● **Excerpted text**
I completed advanced courses in photography from the College of Visual and Performing Arts and the S.I. Newhouse School of Public Communications/Journalism. After graduation my life as a photographer seemed to develop very quickly. I taught fine art photography for the State University of New York at the Tompkins/ Cortland Campus as an Adjunct Professor of Photography. I began to photograph in the New England area on several road trips and exhibited those photographs extensively in the US and Canada. I accepted the position as Director for PhotoVisions, a fine art photography gallery in NY and curated eight fine art photography exhibitions during my term of office. I met with the Director of the Everson Museum of Art in NY to show him my recently completed series of new color photography. At the conclusion of the meeting he invited me to exhibit that series of twenty hand printed color photographs at the museum. After the exhibit a few of the photographs from the series entered the museum's collection.

 

I was using 4x5 and 8x10 view cameras for much of my fine art work, so it felt very natural to begin freelancing as an architectural photographer. Within a year my client base was large enough to open a studio for corporate, architectural and product photography accounts. At SU, I had learned to process and print black and white and color film and photographs, so I installed a darkroom with Omega and Beseler 4x5 enlargers off my main studio to maintain the highest quality possible for my clients. I also provided portrait and fashion photography services at the studio.

 

Encouraged by success in working with advertising agencies representing local businesses, I moved to the West Coast to open an advertising photography studio in Irvine, California to serve national and international clients. I won several awards for advertising photography from ADDOC, the Art Directors and Designers of Orange County at their annual awards ceremonies. With a strong portfolio of portrait and fashion photographs from New York, I also worked with Los Angeles and Orange County talent agents to enhance their models professional portfolios.

 

My photography experiences are diverse. They include portrait photography, landscape photography, architectural photography, fashion photography and advertising photography. Most of the photographs on this site are examples of my fine art photography. Working as a professional commercial photographer has had an influence on my fine art photography. For example, one of its influences can be seen in my attraction to saturated color. My fine art photography is completely different from my commercial photography, however, as it has always given me the freedom to express my own personal reactions, feelings and relationships to the people, places and things I have experienced in my life. With regard to fine art photography, I am mindful and work without preconceptions. I value discovery, learning and finding meaning in the ordinary, everyday things that trigger emotion.

I live in Huntington Beach, California. I'm out with my digital camera almost every day. My top priority as a fine art photographer is to keep an open agenda toward subject matter and maintain a relaxed, mindful state of attention. Fine art photography has always been a perfect fit and an all- encompassing passion for me. There are over 300 photographs on this site and I post new fine art photographs frequently. I hope you enjoy viewing the photographs as much as I enjoyed taking them.

 

A partial client list of advertising photography accounts include the following: Allergan, Apple Macintosh, Avis, Beatrice Hunt-Wesson, Bentley Mills, Breyers, Coca Cola, Del Mar Avionics, FireTrac, F.X. Matt Brewing Co, ICN Pharmaceuticals, Ingram Micro, Knudsen, Lawry's, Marathon Inc, Northrup Grumman, Philips Electronics, Quantum Health Resources, Ocean Pacific Swimwear, Orange Coast Magazine, Taco Bell, and TRW.

 

I hold BA ( Psychology ) and  MS ( Counseling ) degrees from Syracuse University.

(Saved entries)
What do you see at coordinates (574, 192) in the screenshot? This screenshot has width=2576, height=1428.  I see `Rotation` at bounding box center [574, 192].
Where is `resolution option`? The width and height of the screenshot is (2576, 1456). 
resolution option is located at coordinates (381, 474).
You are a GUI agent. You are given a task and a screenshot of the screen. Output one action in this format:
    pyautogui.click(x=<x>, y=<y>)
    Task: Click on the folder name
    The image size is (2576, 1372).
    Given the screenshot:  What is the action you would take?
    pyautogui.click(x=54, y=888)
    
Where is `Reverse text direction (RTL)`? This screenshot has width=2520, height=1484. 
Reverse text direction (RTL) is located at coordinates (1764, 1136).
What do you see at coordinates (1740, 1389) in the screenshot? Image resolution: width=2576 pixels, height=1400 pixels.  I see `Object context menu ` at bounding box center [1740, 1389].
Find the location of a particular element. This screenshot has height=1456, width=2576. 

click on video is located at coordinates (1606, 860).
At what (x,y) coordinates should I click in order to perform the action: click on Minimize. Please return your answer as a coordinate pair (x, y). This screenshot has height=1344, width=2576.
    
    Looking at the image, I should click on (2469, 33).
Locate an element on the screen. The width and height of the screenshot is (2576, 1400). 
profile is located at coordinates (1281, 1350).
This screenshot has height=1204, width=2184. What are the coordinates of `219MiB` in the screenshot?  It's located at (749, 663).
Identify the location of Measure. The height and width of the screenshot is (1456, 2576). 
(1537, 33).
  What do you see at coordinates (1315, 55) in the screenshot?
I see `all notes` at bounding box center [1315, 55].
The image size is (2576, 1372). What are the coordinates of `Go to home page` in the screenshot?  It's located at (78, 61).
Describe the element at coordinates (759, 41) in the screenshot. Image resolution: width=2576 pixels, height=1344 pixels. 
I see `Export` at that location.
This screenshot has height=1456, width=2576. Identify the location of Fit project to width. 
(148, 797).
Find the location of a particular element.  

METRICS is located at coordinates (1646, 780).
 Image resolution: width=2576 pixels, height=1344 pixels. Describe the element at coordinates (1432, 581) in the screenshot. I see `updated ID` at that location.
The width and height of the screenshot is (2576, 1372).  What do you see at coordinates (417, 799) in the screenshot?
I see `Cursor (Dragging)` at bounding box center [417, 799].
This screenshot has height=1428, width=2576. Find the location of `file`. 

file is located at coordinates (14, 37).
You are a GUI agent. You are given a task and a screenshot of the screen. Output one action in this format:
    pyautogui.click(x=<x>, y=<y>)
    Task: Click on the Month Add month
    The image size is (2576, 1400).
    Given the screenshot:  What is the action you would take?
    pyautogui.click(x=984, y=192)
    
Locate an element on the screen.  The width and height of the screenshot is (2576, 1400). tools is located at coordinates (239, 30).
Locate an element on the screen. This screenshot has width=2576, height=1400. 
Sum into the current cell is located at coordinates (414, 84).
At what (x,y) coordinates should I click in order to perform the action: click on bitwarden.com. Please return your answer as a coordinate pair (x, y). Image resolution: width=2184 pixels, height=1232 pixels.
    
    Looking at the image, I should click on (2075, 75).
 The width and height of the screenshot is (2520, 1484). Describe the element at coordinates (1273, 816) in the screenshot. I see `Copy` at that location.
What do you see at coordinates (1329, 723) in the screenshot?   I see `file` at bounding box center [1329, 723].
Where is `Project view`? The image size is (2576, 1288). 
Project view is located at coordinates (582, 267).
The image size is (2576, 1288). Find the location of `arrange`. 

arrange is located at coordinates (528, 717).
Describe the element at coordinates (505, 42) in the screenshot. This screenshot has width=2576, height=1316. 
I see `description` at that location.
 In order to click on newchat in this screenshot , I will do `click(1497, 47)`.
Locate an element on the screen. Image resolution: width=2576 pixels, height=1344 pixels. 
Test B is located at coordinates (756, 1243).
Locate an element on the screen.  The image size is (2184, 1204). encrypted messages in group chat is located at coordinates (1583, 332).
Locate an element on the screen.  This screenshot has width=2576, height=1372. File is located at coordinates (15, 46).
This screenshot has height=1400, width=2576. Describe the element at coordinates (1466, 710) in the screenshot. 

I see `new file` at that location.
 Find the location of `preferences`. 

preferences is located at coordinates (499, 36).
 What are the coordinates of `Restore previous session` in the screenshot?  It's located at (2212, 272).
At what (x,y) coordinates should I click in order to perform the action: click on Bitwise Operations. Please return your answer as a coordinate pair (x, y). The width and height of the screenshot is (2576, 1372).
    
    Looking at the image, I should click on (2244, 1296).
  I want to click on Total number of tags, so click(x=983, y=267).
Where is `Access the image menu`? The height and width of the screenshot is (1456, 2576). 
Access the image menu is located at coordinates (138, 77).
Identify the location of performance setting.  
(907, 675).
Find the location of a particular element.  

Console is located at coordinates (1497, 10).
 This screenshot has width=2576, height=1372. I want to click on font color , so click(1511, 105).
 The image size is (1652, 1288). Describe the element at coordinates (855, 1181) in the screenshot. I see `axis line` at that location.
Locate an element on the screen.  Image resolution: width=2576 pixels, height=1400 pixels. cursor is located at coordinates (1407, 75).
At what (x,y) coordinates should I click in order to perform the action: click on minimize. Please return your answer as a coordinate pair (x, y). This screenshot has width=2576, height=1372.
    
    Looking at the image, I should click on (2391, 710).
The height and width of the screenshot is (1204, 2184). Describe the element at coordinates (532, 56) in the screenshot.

● **Directions for this task**
Repeat the part of the photographer's biography between "I was using" and "at the studio.", inclusive. The listing was taken from a separate source.

● **Written solution**
I was using 4x5 and 8x10 view cameras for much of my fine art work, so it felt very natural to begin freelancing as an architectural photographer. Within a year my client base was large enough to open a studio for corporate, architectural and product photography accounts. At SU, I had learned to process and print black and white and color film and photographs, so I installed a darkroom with Omega and Beseler 4x5 enlargers off my main studio to maintain the highest quality possible for my clients. I also provided portrait and fashion photography services at the studio.